Member of the Arkansas General Assembly
- In office 1891–1901

Personal details
- Born: March 24, 1867 Frankfort, Kentucky, U.S.
- Died: September 24, 1930 (aged 63) Washington, District of Columbia, U.S.
- Resting place: Arlington National Cemetery Arlington, Virginia, U.S
- Party: Democratic
- Spouse: Ellen Hargis
- Relations: South-Cockrell-Hargis family
- Children: 1

= Jerry Curtis South =

American lawyer and politician (1867–1930)

Jerry Curtis South (March 24, 1867 – September 24, 1930) was an American lawyer and politician from the U.S. state of Arkansas. He served as a member of Arkansas General Assembly from 1891 to 1901. He was a member of the prominent South–Cockrell–Hargis family. South was a member of the Democratic Party.

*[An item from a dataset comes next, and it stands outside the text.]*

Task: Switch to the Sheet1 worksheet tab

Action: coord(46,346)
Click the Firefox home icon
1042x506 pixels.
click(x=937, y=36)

Born in Frankfort, Kentucky, South attended the Kentucky Military Institute, and earned a law degree from the University of Virginia in 1888. He served as a member of the United States Army in the Spanish–American War. He was a delegate from Arkansas to the Democratic National Convention in 1892, 1896, 1904, 1908, 1912, and 1916. He died on September 24, 1930, at his home in Washington, D.C., and was buried at Arlington National Cemetery.